> Given data
■ ■ ■
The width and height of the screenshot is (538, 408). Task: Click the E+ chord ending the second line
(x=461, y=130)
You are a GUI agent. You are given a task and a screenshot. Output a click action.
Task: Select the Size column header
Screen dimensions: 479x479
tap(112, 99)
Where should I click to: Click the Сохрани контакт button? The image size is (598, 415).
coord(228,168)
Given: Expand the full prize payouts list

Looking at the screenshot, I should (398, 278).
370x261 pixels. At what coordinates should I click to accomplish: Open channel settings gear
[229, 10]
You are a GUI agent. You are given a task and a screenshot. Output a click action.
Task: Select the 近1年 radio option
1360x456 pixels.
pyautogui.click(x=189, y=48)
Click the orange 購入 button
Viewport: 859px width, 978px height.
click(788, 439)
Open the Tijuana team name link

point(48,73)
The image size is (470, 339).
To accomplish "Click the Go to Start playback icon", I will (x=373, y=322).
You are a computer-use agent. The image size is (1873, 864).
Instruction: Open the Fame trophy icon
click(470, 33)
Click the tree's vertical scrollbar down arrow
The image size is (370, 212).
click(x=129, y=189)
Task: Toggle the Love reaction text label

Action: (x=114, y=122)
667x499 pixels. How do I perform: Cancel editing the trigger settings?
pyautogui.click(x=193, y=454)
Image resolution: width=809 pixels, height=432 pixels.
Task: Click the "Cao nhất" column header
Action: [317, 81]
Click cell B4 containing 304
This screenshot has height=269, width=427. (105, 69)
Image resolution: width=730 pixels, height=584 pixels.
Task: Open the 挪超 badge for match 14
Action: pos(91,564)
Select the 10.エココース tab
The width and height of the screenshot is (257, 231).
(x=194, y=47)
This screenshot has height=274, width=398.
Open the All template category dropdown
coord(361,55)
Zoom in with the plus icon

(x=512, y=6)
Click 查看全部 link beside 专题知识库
■ ■ ■
> Prompt
In the material, find each line with the word "Select" and list it.

> Result for this task
Task: Select the Size column header
Task: Select the 近1年 radio option
Select the 10.エココース tab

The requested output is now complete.